🤖 AI Summary
Accurate species classification of tropical trees from centimeter-resolution drone-based nadir imagery remains challenging due to their high diversity and visual similarity. This work proposes a cross-scale self-supervised representation alignment method that integrates high-resolution close-range and canopy-level nadir images. It presents the first systematic quantification of the performance gap between these two imaging scales in species identification, revealing that the gap is especially pronounced for rare species. Leveraging vision foundation models and general-purpose plant recognition architectures, the approach combines fine-tuning with self-supervised learning to substantially improve classification accuracy at the canopy scale—particularly for rare taxa—thereby offering an effective technical pathway for large-scale monitoring of tropical forest biodiversity.
📝 Abstract
Accurate classification of tropical tree species from unoccupied aerial vehicle (UAV) imagery remains challenging due to high species diversity and strong visual similarity among species at typical image resolutions (centimeters per pixel). In contrast, models trained on close-up citizen science photographs captured with smartphones achieve strong plant species classification performance. Recent advances in UAV data acquisition now enable the collection of close-up images that are spatially registered with top-view aerial imagery and approach the level of visual detail found in smartphone photographs, with the trade-off that such high-resolution photos cannot be acquired for many trees. In this work, we evaluate the performance of existing methods using paired top-view and close-up UAV imagery collected in a species-rich tropical forest. Through fine-tuning experiments, we quantify the performance gap between vision foundation models and in-domain generalist plant recognition models across both image types (high-resolution close-up versus coarser-resolution top-view imagery).
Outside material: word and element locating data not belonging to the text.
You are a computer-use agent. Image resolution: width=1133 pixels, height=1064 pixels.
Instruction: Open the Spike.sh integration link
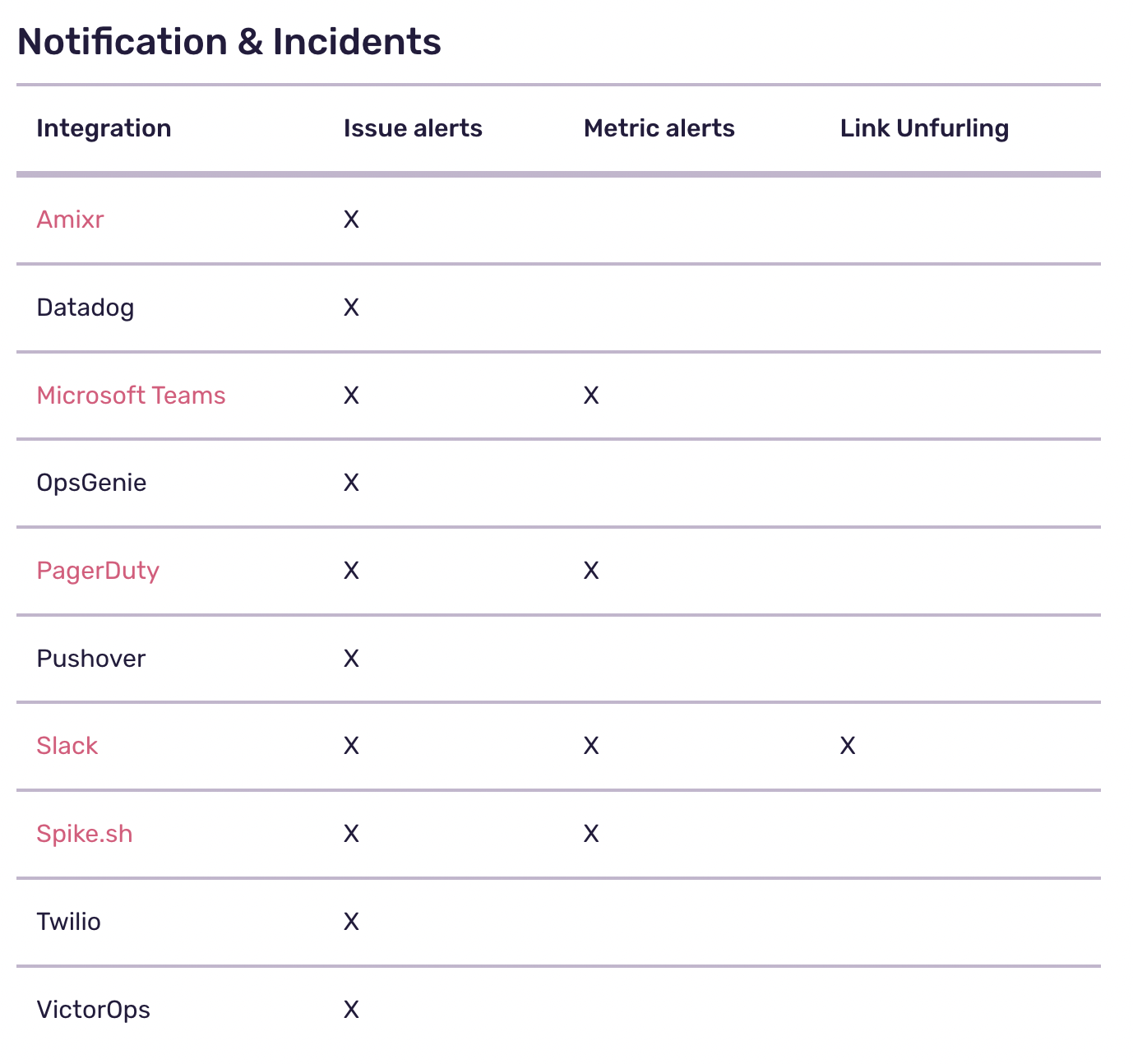tap(84, 834)
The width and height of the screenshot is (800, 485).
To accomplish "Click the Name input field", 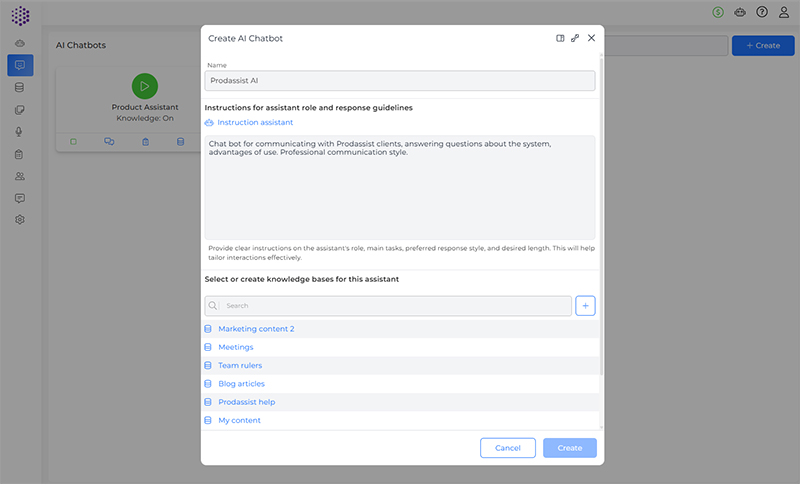I will click(400, 80).
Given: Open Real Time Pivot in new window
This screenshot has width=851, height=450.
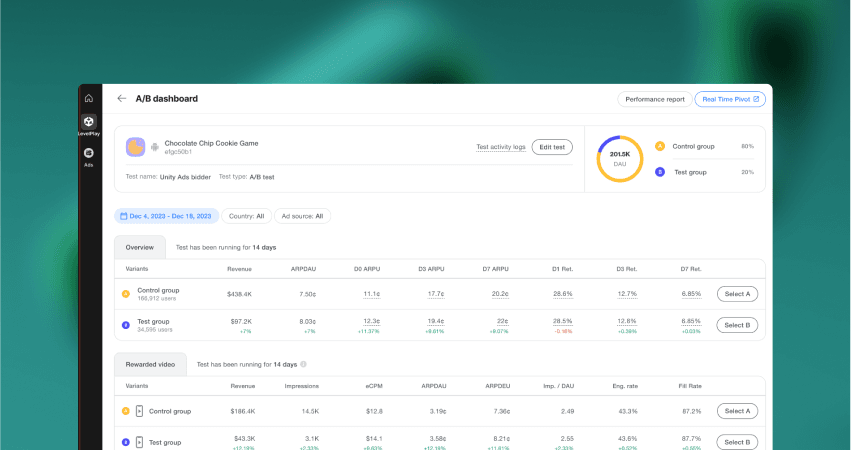Looking at the screenshot, I should [730, 99].
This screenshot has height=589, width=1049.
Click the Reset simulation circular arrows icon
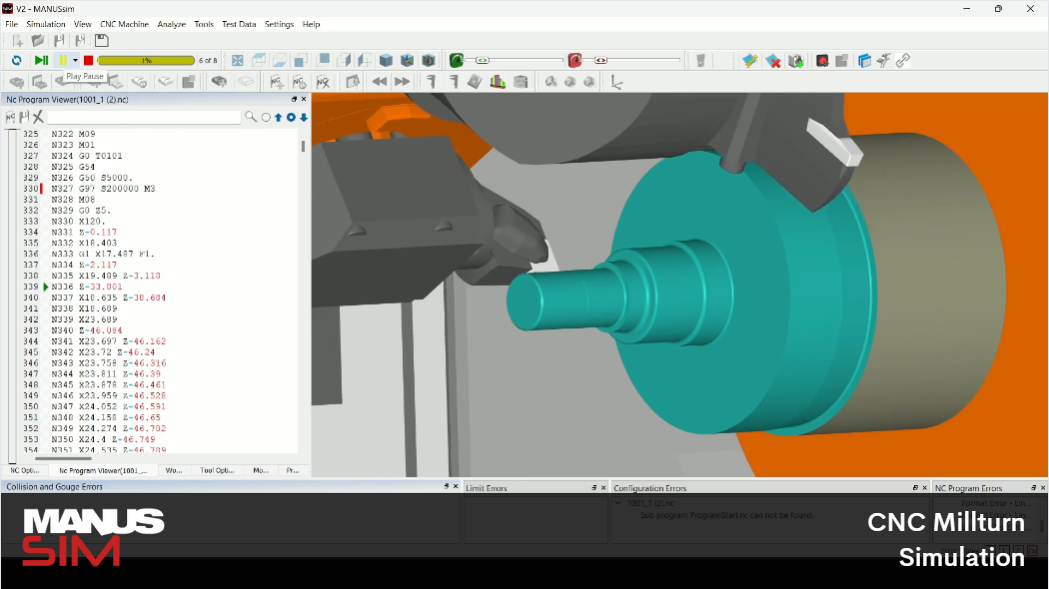(17, 60)
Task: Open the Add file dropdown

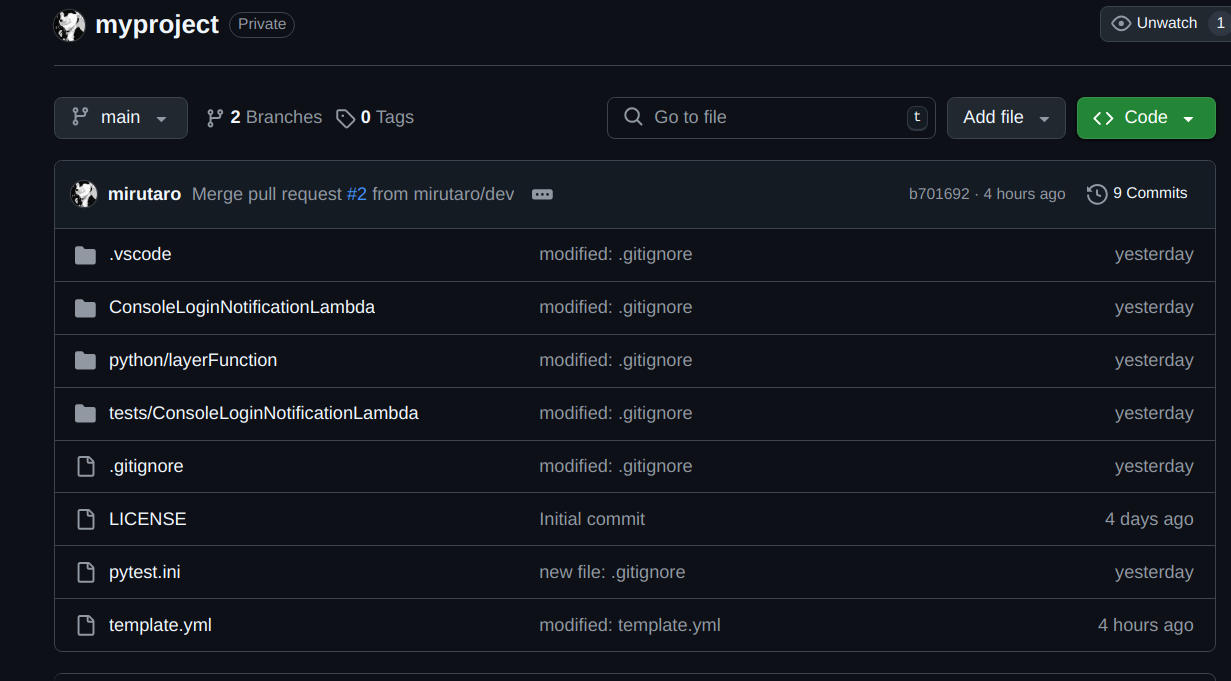Action: click(x=1006, y=117)
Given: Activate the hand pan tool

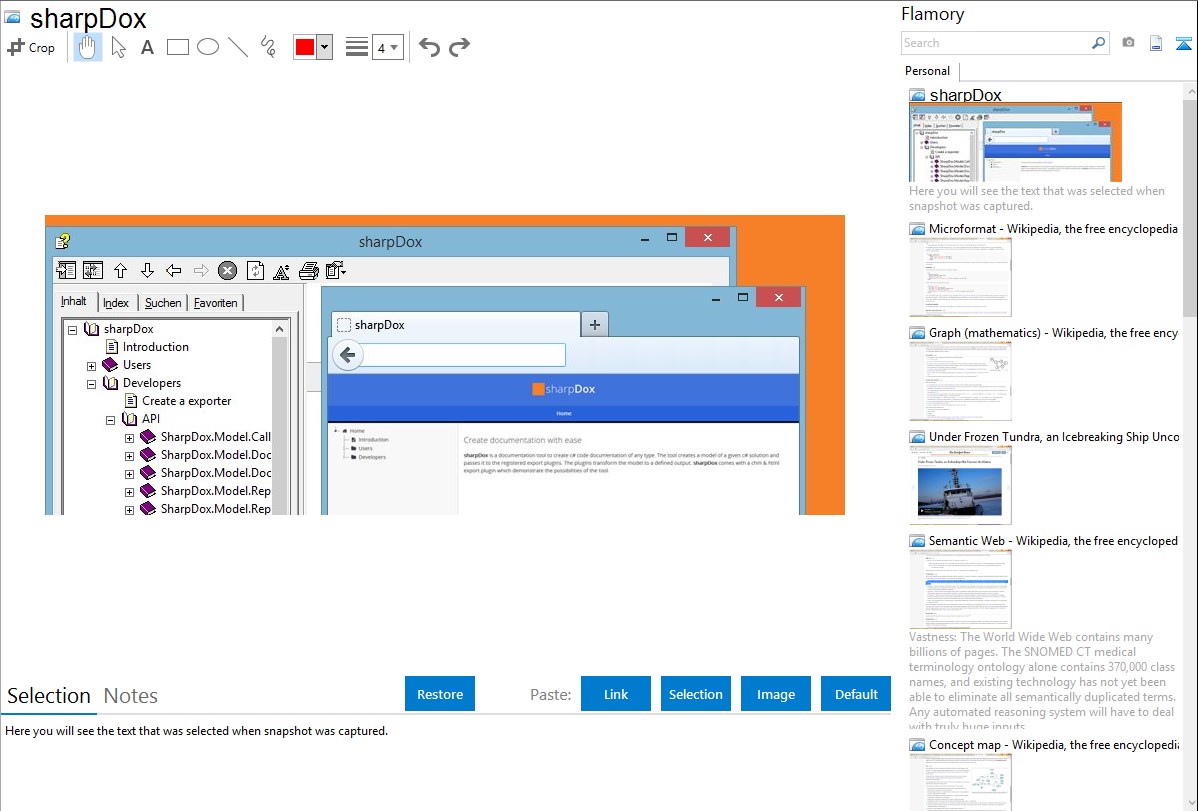Looking at the screenshot, I should click(88, 47).
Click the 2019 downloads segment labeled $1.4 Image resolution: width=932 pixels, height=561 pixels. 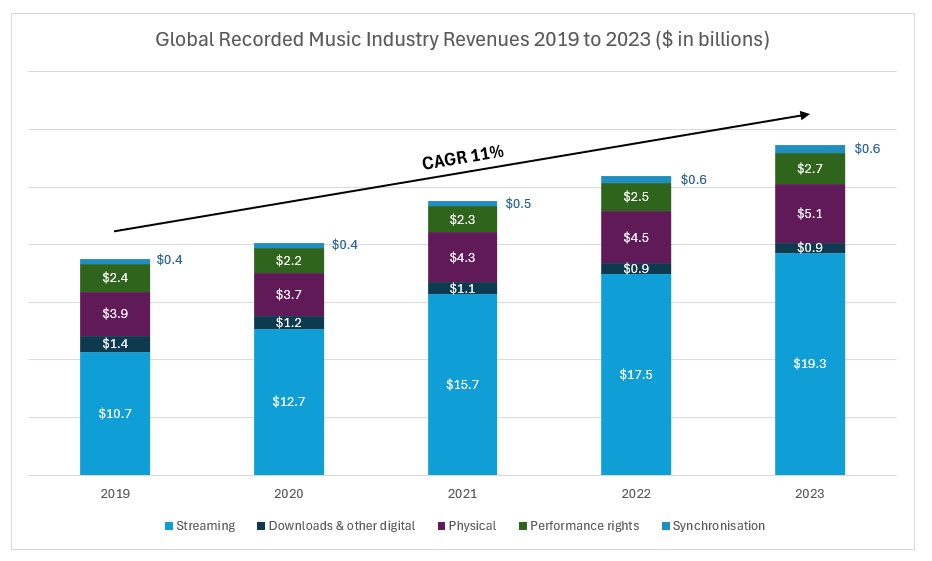(115, 344)
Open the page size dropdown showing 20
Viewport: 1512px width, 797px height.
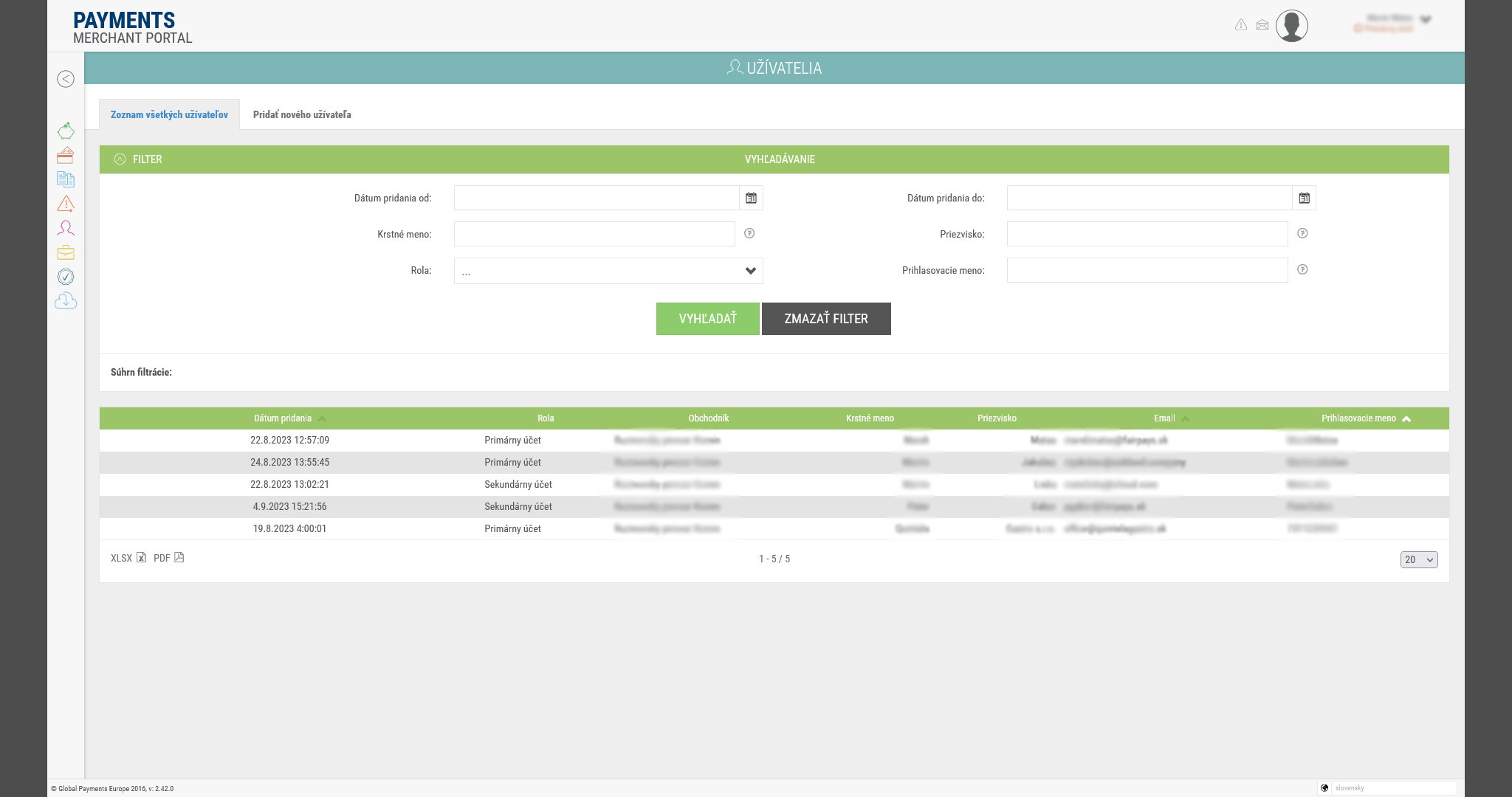click(x=1418, y=559)
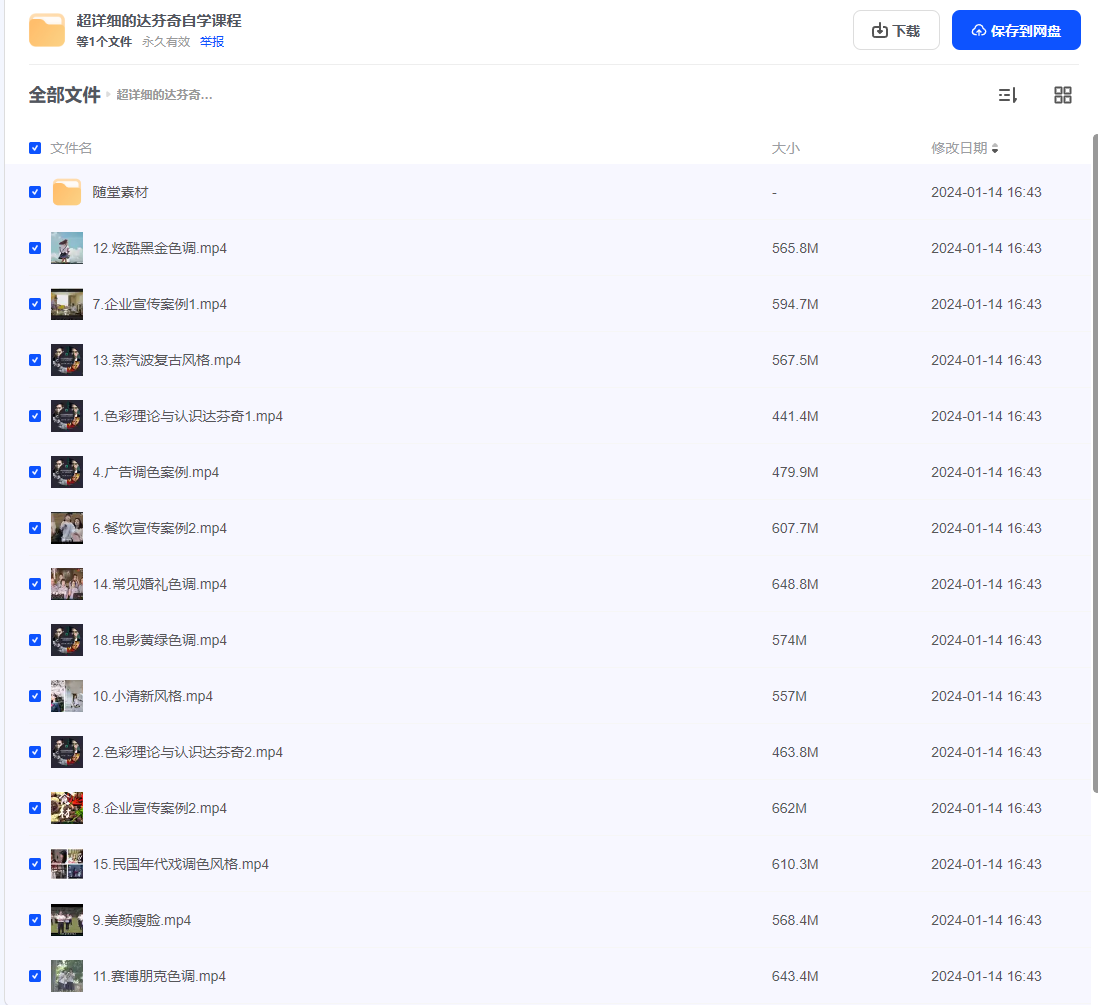Open the 随堂素材 folder icon
1098x1005 pixels.
67,192
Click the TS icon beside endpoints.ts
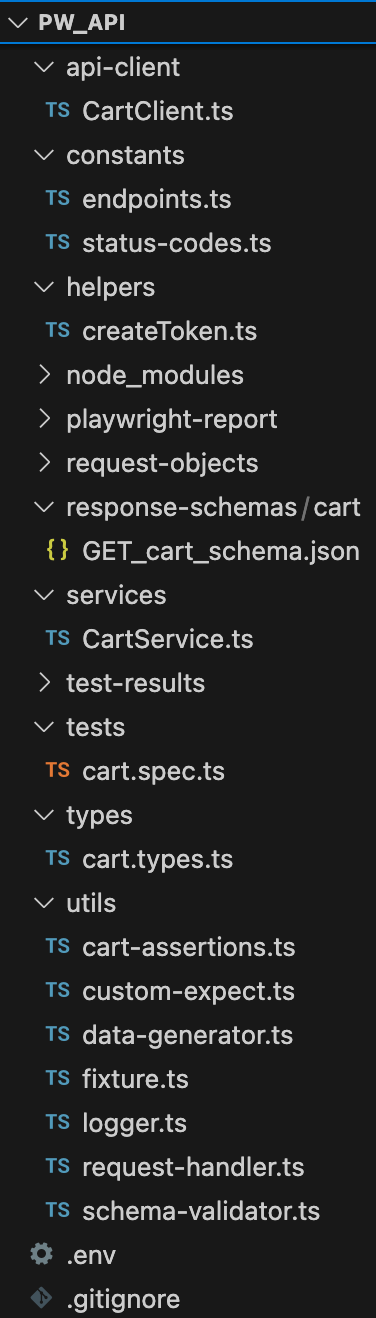 point(58,200)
We show that classification performance is consistently higher on close-up images than on top-view aerial imagery, and that this performance gap widens for rare species. Finally, we propose that self-supervised representation alignment across these two spatial scales offers a promising approach for integrating fine-grained visual information into canopy-level species classification models based on top-view UAV imagery. Leveraging high-resolution close-up UAV imagery to enhance canopy-level species classification could substantially improve large-scale monitoring of tropical forest biodiversity.